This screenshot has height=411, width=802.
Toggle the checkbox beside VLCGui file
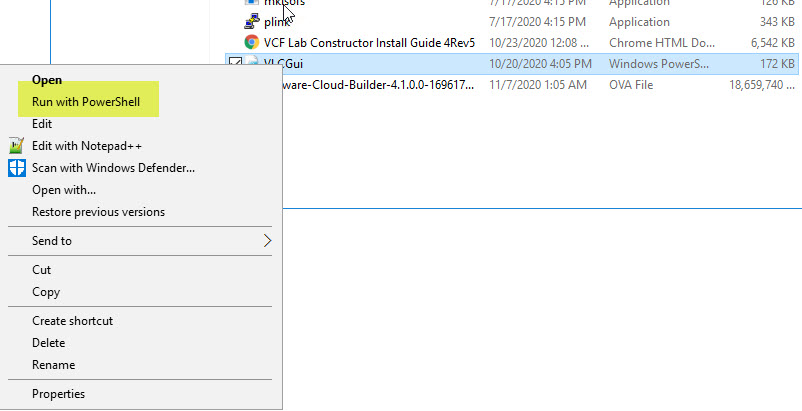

* * *

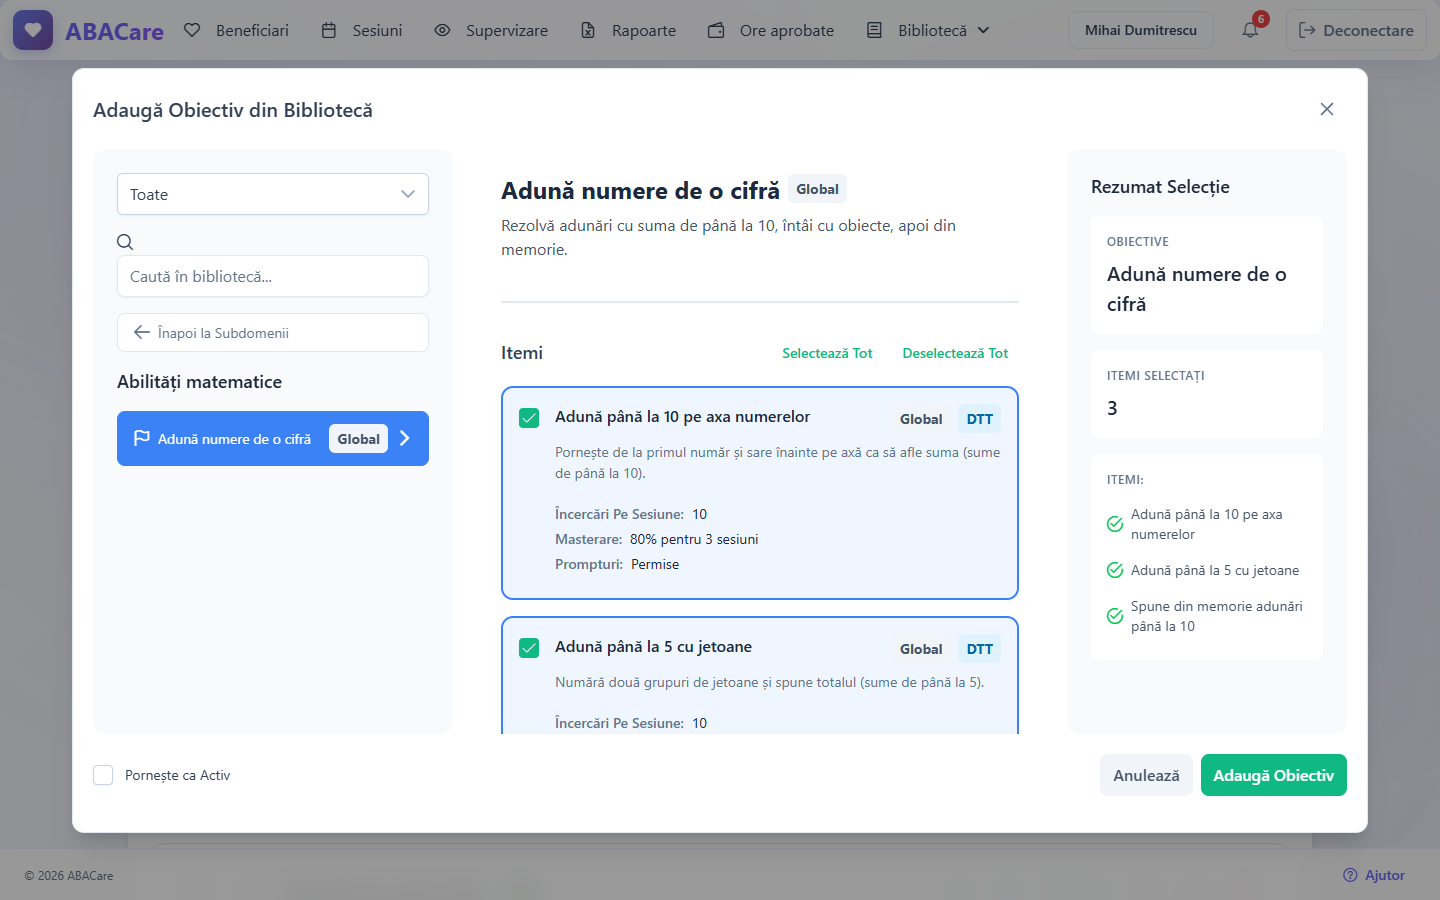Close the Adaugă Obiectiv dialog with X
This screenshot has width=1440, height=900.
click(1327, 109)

==

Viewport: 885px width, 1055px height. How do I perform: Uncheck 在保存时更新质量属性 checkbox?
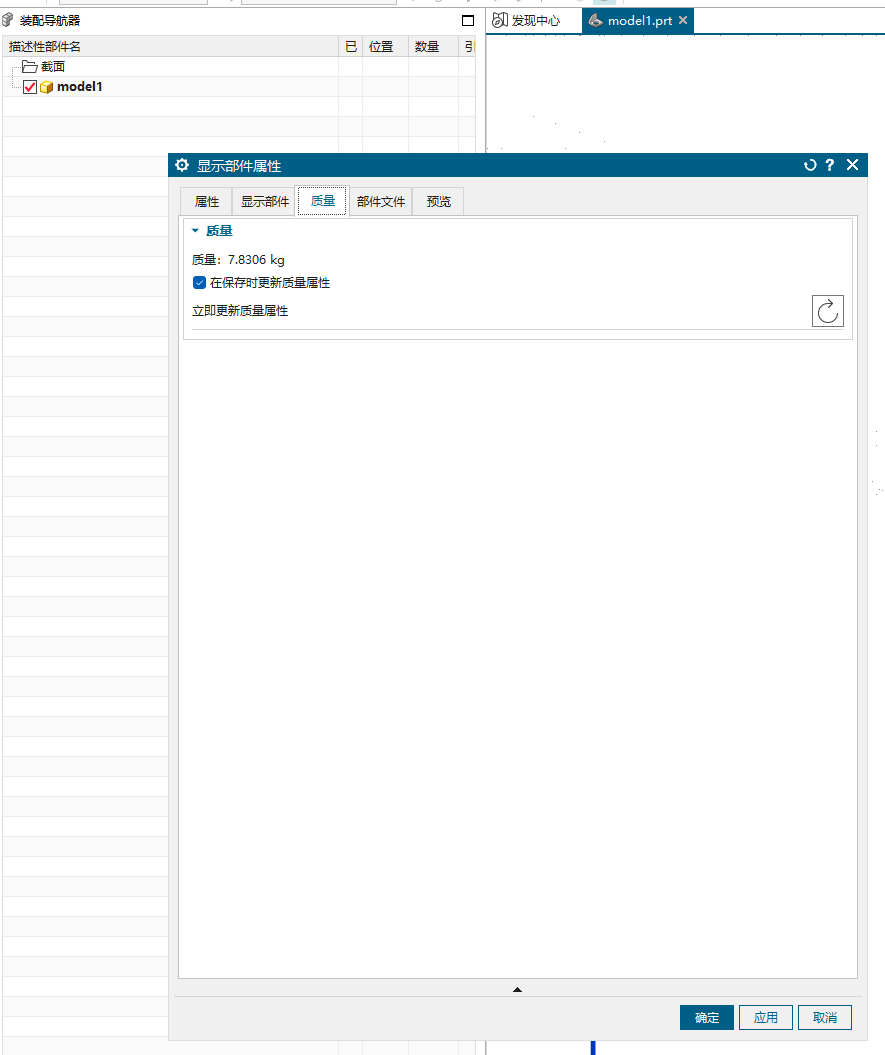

- WHAT YOU WILL DO
Find where the line with "This screenshot has height=411, width=802." sits in the material above, then copy exactly from it through the line with "Toggle the checkbox beside VLCGui file". Add no other line.

- ANSWER FOR THIS EXERCISE
This screenshot has height=411, width=802.
Toggle the checkbox beside VLCGui file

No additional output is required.